Ptl. Kepala Bidang Rehabsos Dinsos P2PA Kabupaten Demak tersebut juga memberikan appresiasi kepada Bawaslu Demak yang telah memberikan perhatian terhadap kaum disibiltas. Lebih lanjut ia berharap kaum disable juga bisa dilibatkan dalam pengawasan. Sementara itu Ahmad Syafi’I, Koordinator Komunitas Disabilitas Kabupaten Demak yang juga dihadirkan sebagai nara sumber, menjelaskan penyandang disabilitas yang memenuhi syarat memang bisa menjadi penyelenggara pemilu maupun peserta pemilu. “landasan hukumnya pasal 5 undang-undang no 7 tahun 2017” tandasnya. Selanjutnya ia memaparkan peran besar pengawasan partisipatif khususnya bagi kelompok sasaran seperti mereka dalam setiap tahapan pemilu. Menurutnya Pengawas partisipatif bukan kegiatan yang dipaksa, tetapi dibentuk dengan kesadaran rakyat untuk mengawal demokrasi yang luber dan jurdil.

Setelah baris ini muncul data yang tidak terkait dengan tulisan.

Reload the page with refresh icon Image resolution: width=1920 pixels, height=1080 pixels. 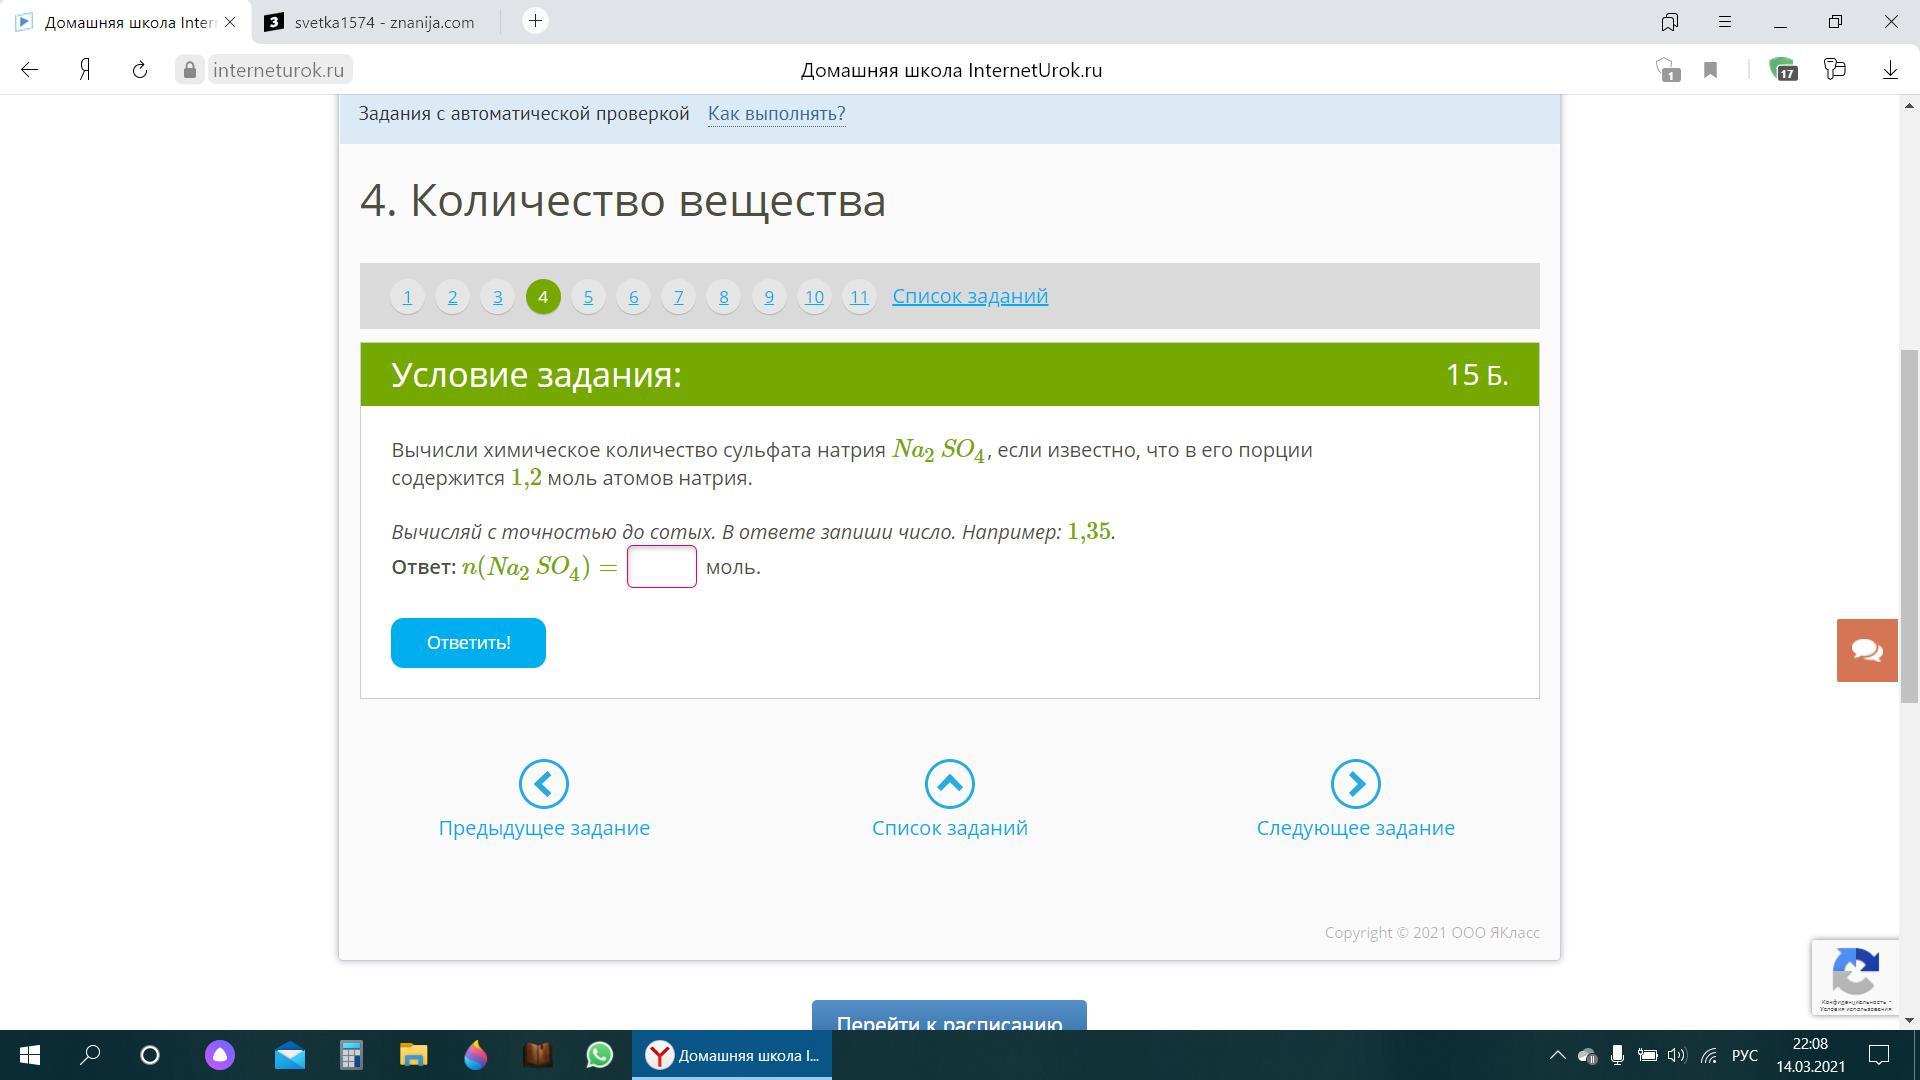tap(140, 70)
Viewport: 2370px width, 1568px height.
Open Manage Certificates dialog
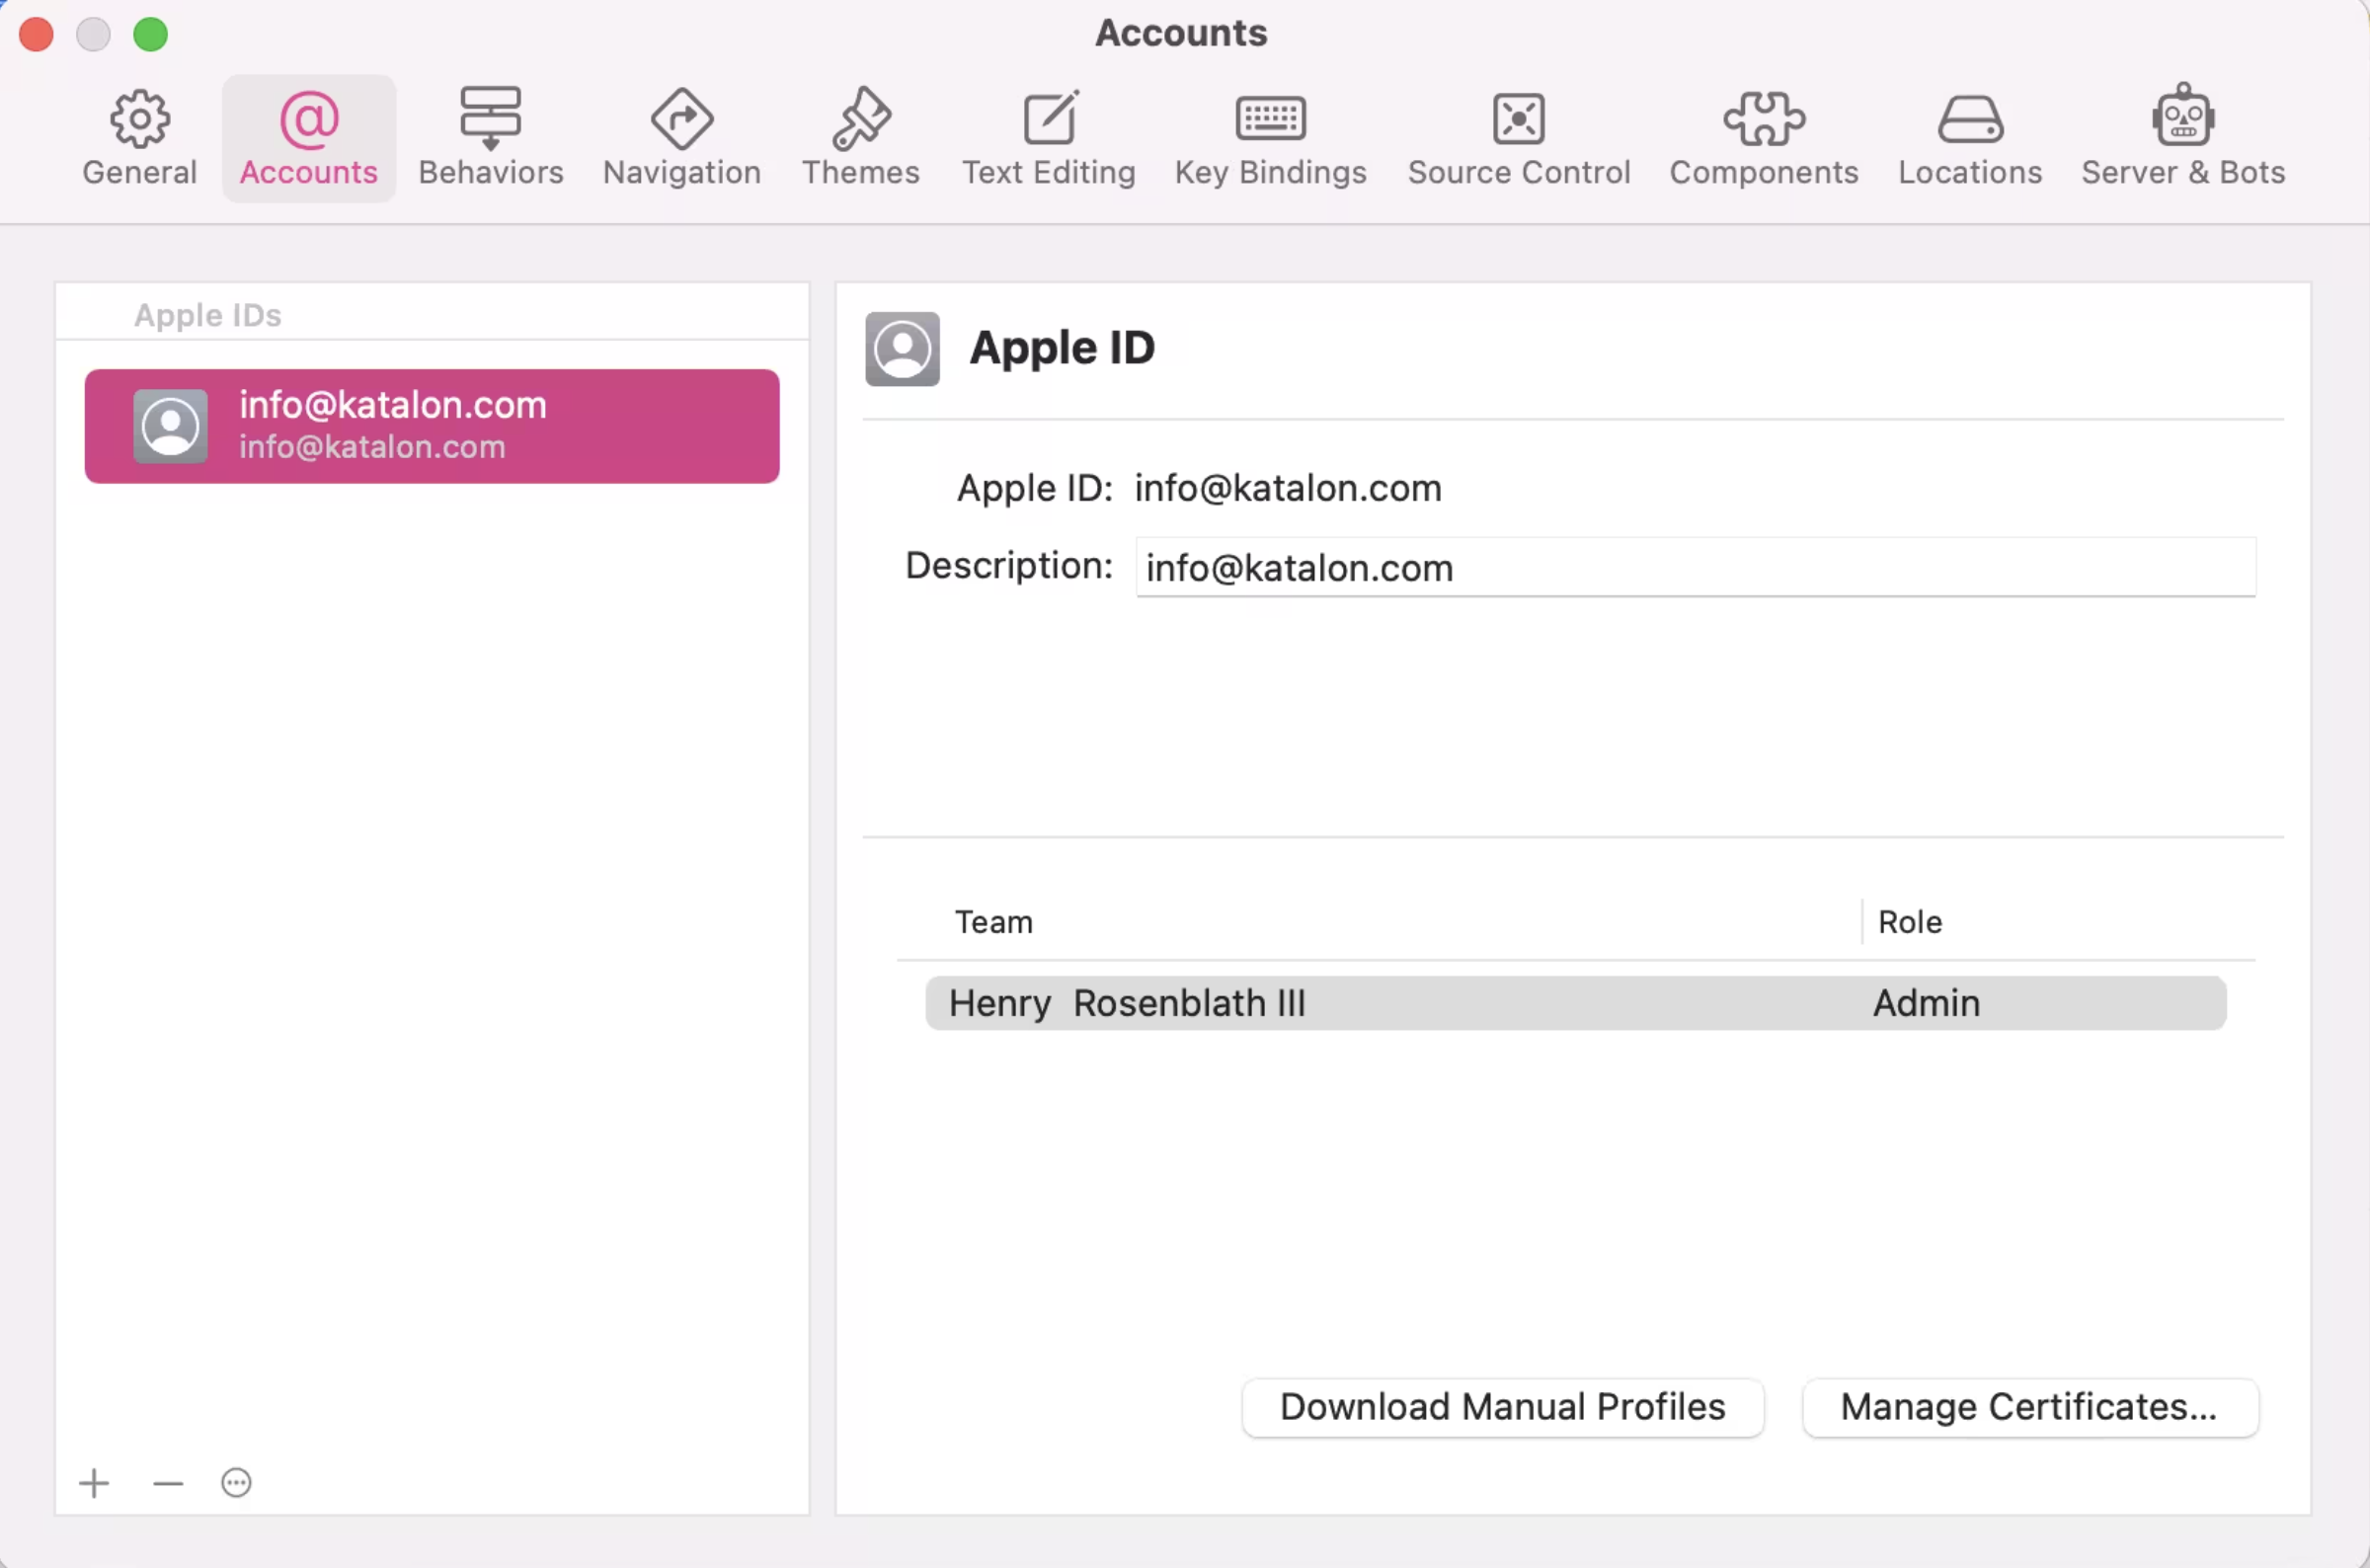[2028, 1406]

Kegiatan sosialisasi tersebut bergulir sangat interaktif. Bahkan forum tersebut sekaligus dimanfaatkan sebagai media ngudo roso. Beberapa peserta ternyata ada yang berpengalaman sebagai penyelenggara. Ia tahu persis kebutuhan komunitasnya yang tersendat ketika hendak menyalurkan suaranya, seperti kebutuhan kursi roda. Tentu saja jawaban ngudo roso ini bisa memuaskan karena memang kebutuhan itu tidak pernah dianggarkan. Oleh karena itu akhirnya menjadi suatu pemikiran baru bagi dinsos Demak untuk mendorong setiap desa agar memiliki kursi roda yang dijadikan sebagai fasilitas publik. (em.ade, 22).